Myth: Considering that the consumer is the party who provides the funding to pay for the appraisal when applying for a loan for any real estate transaction, by law the appraisal is theirs.
Fact: Legally, the document is owned by the lender unless the lender relinquishes their interest in the report. However, consumers must be supplied with a copy of the report upon written request, due to the Equal Credit Opportunity Act.
Myth: It doesn't concern consumers what's in the appraisal so long as it meets the necessities of their lending agency.
Fact: Only if consumers check out a copy of their report can they double-check its accuracy and possibly need to question the result. Remember, this is probably the most expensive and important investment a consumer will ever make. There is a wealth of data contained in an report that can be useful to the home buyer in the future, such as the legal and physical description of the property, square footage measurements, list of comparable properties in the neighborhood, neighborhood description and a narrative of current real-estate activity and/or market trends in the area.

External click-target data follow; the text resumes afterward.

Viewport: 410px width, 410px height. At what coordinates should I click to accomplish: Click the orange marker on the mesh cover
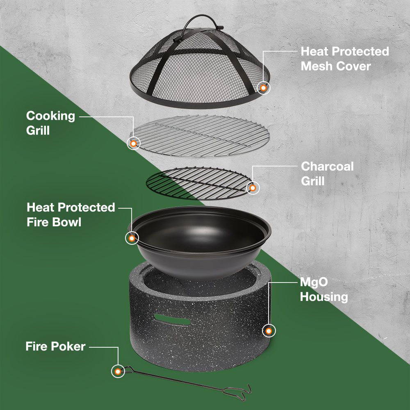coord(263,88)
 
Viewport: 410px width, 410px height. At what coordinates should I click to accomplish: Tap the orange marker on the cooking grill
coord(133,144)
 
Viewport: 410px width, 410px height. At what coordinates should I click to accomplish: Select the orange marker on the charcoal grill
coord(253,188)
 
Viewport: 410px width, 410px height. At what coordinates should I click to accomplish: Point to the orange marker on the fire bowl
coord(132,238)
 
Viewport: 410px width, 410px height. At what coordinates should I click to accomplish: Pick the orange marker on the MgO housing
coord(269,331)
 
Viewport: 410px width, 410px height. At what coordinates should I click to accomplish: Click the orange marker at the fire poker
coord(118,371)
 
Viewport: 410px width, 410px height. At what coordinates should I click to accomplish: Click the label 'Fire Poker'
coord(55,346)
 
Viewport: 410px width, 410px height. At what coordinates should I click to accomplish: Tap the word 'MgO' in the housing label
coord(314,282)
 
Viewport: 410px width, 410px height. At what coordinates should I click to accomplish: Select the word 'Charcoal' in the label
coord(327,166)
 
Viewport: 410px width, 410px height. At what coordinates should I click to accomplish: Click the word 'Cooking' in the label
coord(50,116)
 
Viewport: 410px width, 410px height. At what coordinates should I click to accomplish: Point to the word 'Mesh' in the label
coord(316,66)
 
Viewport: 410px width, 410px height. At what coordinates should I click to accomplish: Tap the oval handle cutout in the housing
coord(172,319)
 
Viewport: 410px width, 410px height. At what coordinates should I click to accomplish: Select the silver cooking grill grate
coord(200,136)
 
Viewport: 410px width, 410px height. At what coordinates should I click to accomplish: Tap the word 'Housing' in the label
coord(324,297)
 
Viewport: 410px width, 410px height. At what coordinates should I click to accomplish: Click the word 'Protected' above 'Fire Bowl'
coord(86,207)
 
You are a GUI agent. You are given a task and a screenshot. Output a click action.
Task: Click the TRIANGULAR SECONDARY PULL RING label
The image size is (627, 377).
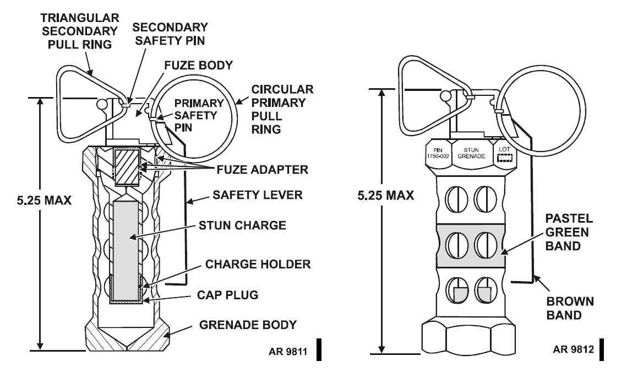click(x=80, y=31)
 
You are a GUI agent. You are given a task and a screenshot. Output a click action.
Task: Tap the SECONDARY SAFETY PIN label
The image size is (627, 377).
click(x=170, y=34)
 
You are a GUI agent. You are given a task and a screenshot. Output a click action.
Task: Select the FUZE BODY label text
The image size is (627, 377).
click(x=198, y=65)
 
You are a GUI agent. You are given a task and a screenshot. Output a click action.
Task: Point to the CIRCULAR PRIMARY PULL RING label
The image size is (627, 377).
click(x=282, y=109)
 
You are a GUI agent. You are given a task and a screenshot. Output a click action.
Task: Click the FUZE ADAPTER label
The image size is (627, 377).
click(x=263, y=170)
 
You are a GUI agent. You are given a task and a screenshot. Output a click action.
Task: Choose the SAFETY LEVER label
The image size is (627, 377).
click(x=258, y=195)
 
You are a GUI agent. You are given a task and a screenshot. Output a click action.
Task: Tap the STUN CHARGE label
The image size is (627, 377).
click(x=242, y=225)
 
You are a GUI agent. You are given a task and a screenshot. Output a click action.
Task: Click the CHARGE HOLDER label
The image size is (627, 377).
click(x=258, y=264)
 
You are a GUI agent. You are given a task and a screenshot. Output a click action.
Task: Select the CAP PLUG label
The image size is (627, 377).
click(x=227, y=295)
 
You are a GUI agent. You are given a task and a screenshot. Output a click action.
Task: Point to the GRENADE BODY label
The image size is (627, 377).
click(x=248, y=325)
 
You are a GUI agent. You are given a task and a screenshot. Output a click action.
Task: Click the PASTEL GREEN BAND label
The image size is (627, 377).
click(x=569, y=232)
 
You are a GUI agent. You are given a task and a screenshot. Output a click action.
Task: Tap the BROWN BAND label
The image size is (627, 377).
click(x=570, y=308)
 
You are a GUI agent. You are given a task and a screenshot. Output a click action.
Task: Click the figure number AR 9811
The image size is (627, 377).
click(x=288, y=352)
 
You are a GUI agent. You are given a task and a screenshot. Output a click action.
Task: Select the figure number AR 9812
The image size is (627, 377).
click(x=574, y=349)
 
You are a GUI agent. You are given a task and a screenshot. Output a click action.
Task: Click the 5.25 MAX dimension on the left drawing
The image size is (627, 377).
click(x=44, y=200)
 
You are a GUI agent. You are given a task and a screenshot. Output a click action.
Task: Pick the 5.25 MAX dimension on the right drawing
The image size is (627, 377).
click(x=386, y=195)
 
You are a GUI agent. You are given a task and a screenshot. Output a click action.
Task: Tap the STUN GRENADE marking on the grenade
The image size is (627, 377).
click(x=471, y=153)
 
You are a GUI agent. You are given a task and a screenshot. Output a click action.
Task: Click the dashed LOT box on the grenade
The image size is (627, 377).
click(x=505, y=159)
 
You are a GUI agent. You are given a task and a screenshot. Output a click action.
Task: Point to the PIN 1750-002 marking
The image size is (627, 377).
click(x=438, y=154)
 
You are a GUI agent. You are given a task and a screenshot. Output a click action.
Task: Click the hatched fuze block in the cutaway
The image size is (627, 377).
click(x=127, y=166)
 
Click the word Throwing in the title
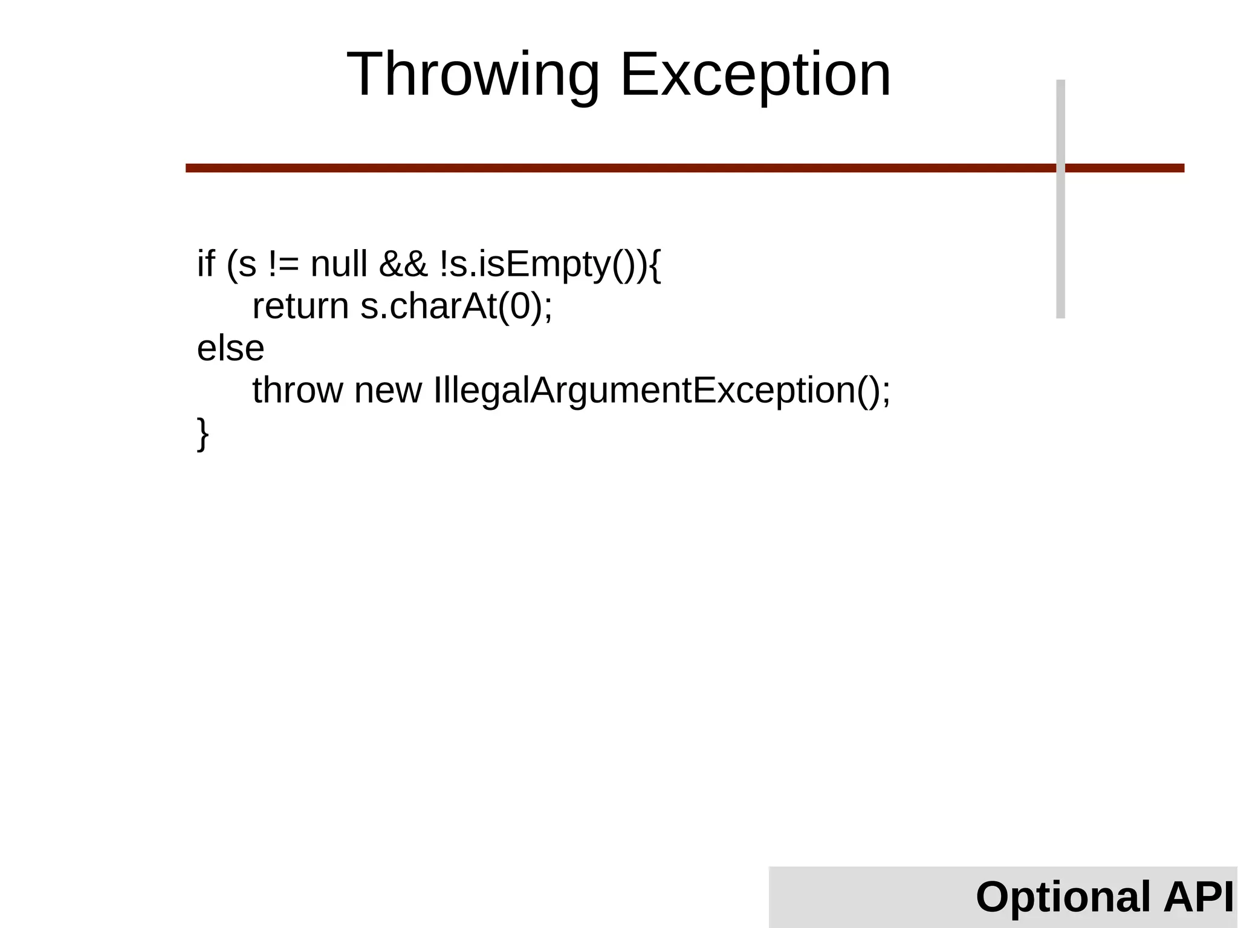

Myth: There is no reason to order an appraisal unless you are trying to get an assessment of the worth of a property during a sales transaction involving a lending agency.
Fact: Appraisers can have many varied qualifications and designations which allow them to perform a series of different services including - but definitely not limited to - advice on estate planning, tax assessment, zoning, dispute resolution in many different legal situations and cost analysis.
Myth: An appraisal report is no different than a home inspection report.
Fact: An appraisal does not serve the same purpose as an inspection. The appraiser forms an opinion of value in the appraisal process and resulting appraisal report. The task of a home inspector is to approximate the condition of the house and its major components, then create a report on their findings.